DOCUMENT TEXT ->
**********

# We needed a mirror........



## MikeG. (25 May 2018)

We just couldn't find what we were looking for, so my wife suggested I build it instead. So, I toddled off into the workshop, raided my off-cuts bin for some oak, and this is what I came up with:










































Unless there is a good reason not to, I always do shoulders all around when doing M&Ts. Here, with these tiny mortises, the shoulders hide the damage done by levering the waste out of the joint. I was just about to scribe the shoulders for a really nice tight fit when a thought occurred to me. After a quick sketch on the back of a piece of scrap, I carried on:




































I was just making this stuff up as I went along. I really enjoy doing that, but it doesn't always end well. We'll see:































I made this composite moulding because I don't have a spindle moulder, and my friend who does wasn't available. So, I had to come up with something I could do on my router table. Ideally I would have had a simple cove instead. Ho hum....


























.....and a French cleat to hold the bottom in:


























After a quick trip to the glaziers (who had three goes at cutting it!!), and £10 later:


----------



## Tasky (25 May 2018)

Yep - If I was in the market, I'd happily buy one of them!!
Excellent job, Mike!


----------



## MikeG. (25 May 2018)

Thanks Tasky. I didn't count, but looking back it was at least 15 hours work........which means it cost more money than anyone would ever pay for a mirror. I shan't be going into production.


----------



## custard (25 May 2018)

Looks like it was absolutely made to hang right there...

...which of course it was!

Great job =D>


----------



## MikeG. (25 May 2018)

Thanks Custard. It was made to go with the floor, which is a dark oak.

**********

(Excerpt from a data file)
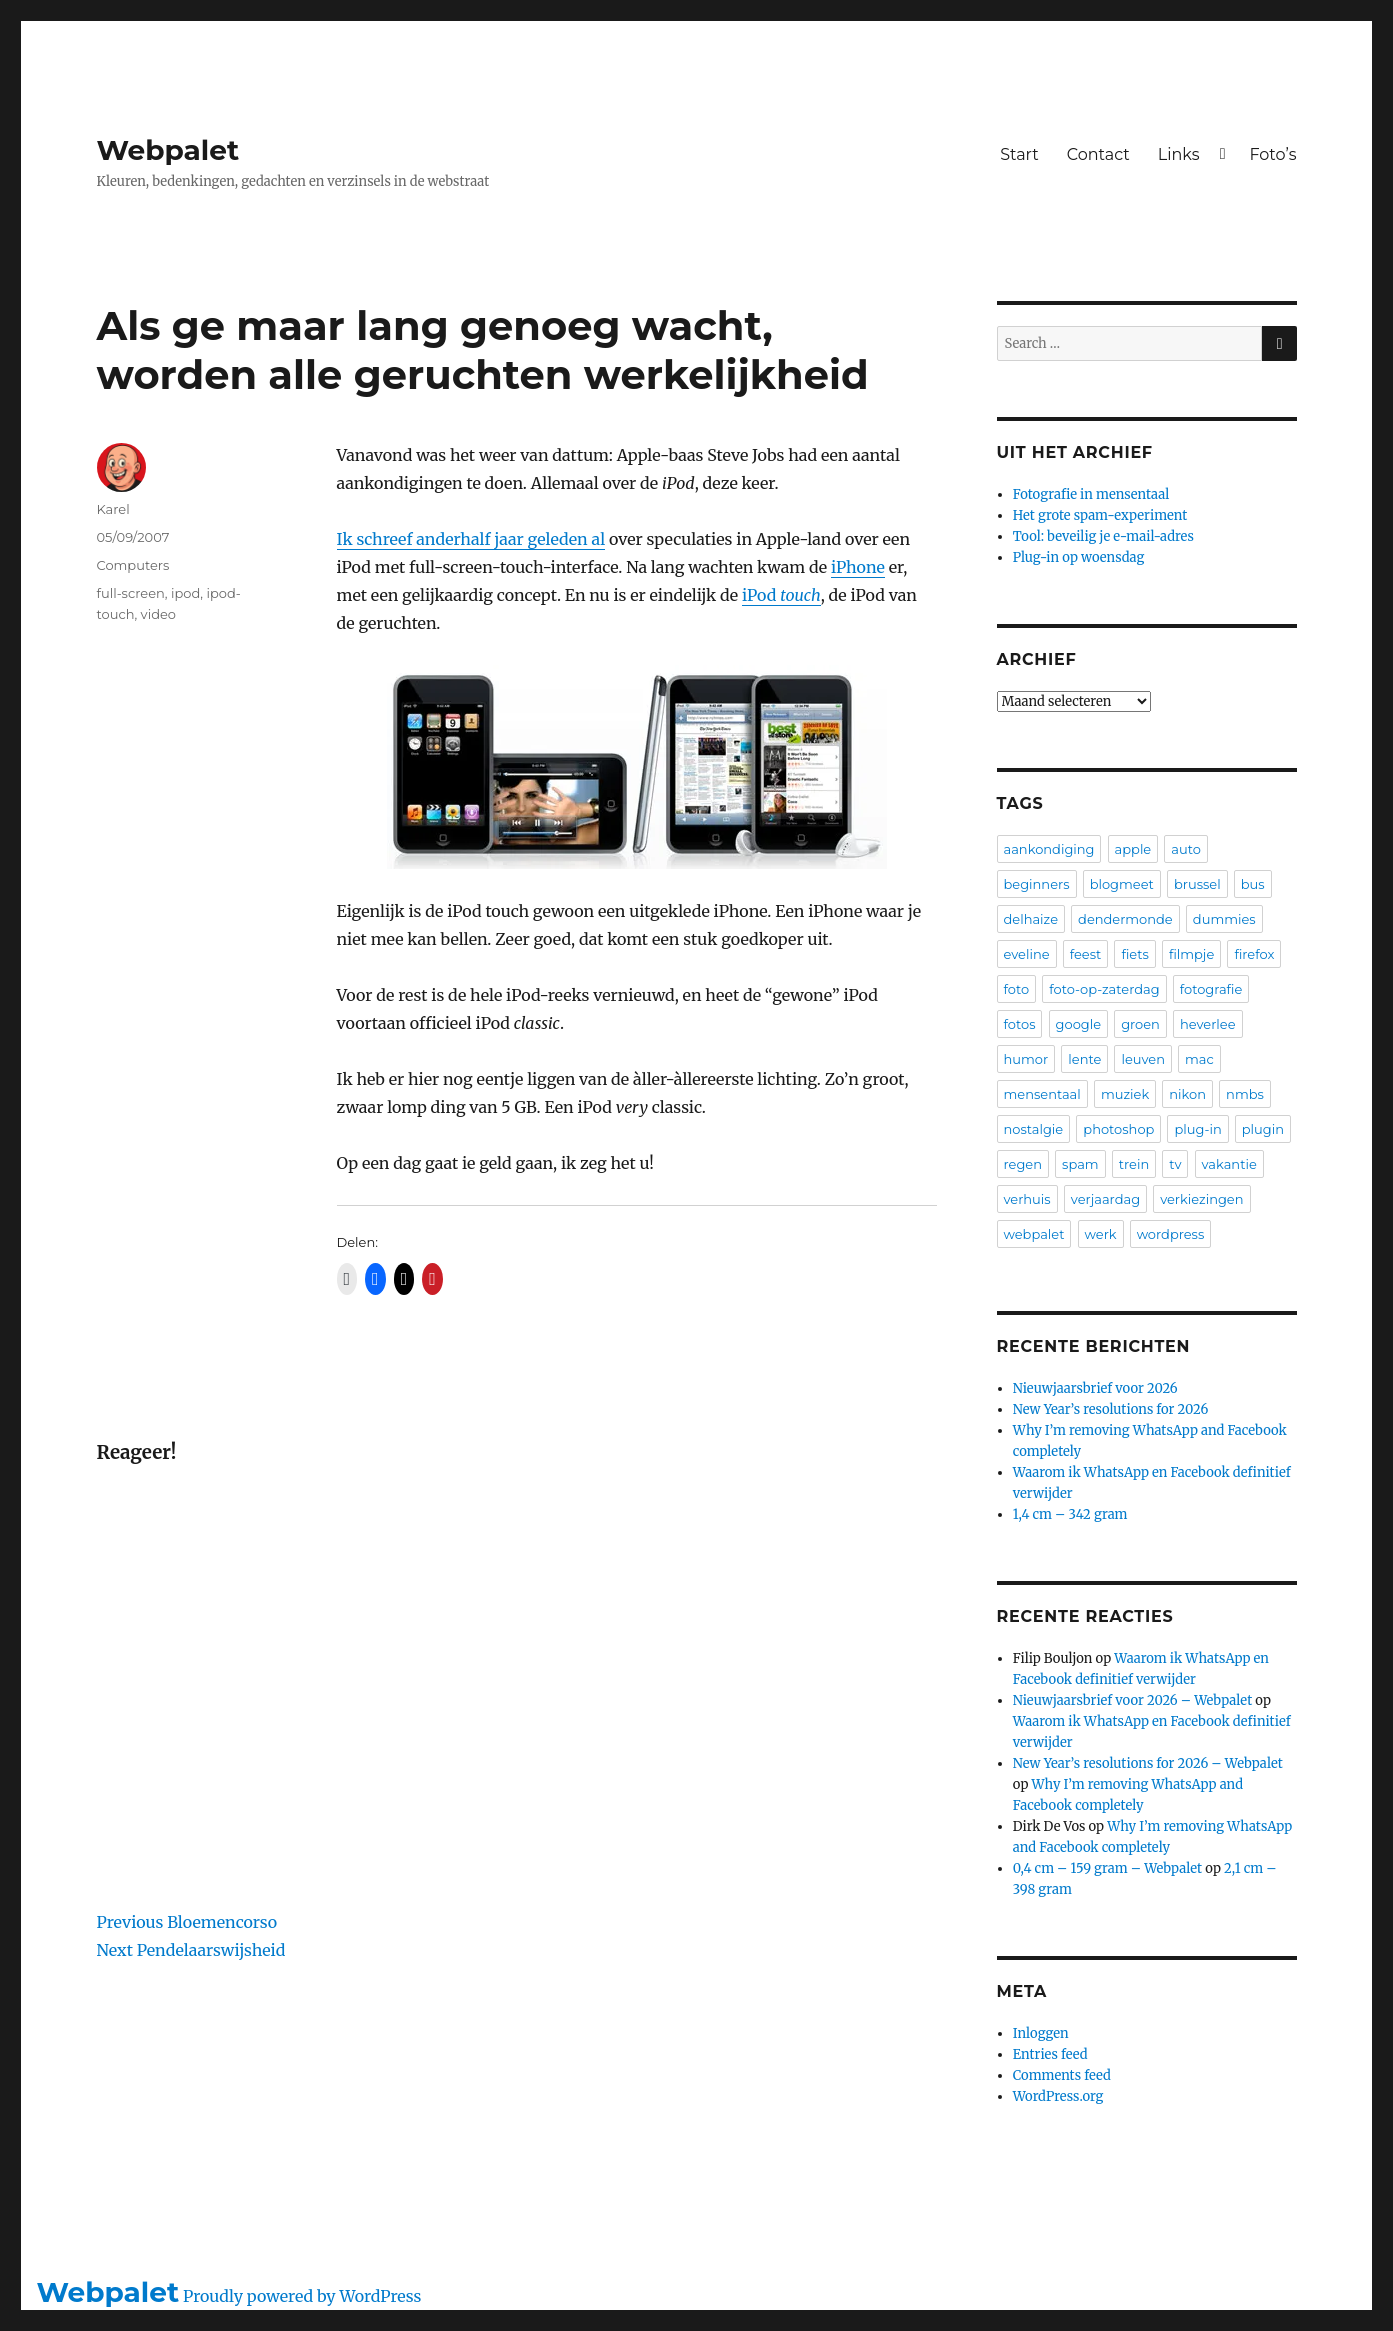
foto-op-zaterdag (1104, 989)
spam (1080, 1164)
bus (1253, 884)
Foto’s (1272, 154)
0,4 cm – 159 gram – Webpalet (1107, 1868)
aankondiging (1049, 849)
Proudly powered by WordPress (302, 2296)
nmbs (1245, 1094)
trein (1134, 1164)
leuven (1143, 1059)
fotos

**********

PROBLEMS TO WORK ON ->
[a] According to the mirror-building thread, how long did MikeG. estimate the mirror took to make?
[b] Copy every row of the data file excerpt without any changes, leaving out the picture.

TASK RESPONSES ->
[a] At least 15 hours of work.

[b]
foto-op-zaterdag (1104, 989)
spam (1080, 1164)
bus (1253, 884)
Foto’s (1272, 154)
0,4 cm – 159 gram – Webpalet (1107, 1868)
aankondiging (1049, 849)
Proudly powered by WordPress (302, 2296)
nmbs (1245, 1094)
trein (1134, 1164)
leuven (1143, 1059)
fotos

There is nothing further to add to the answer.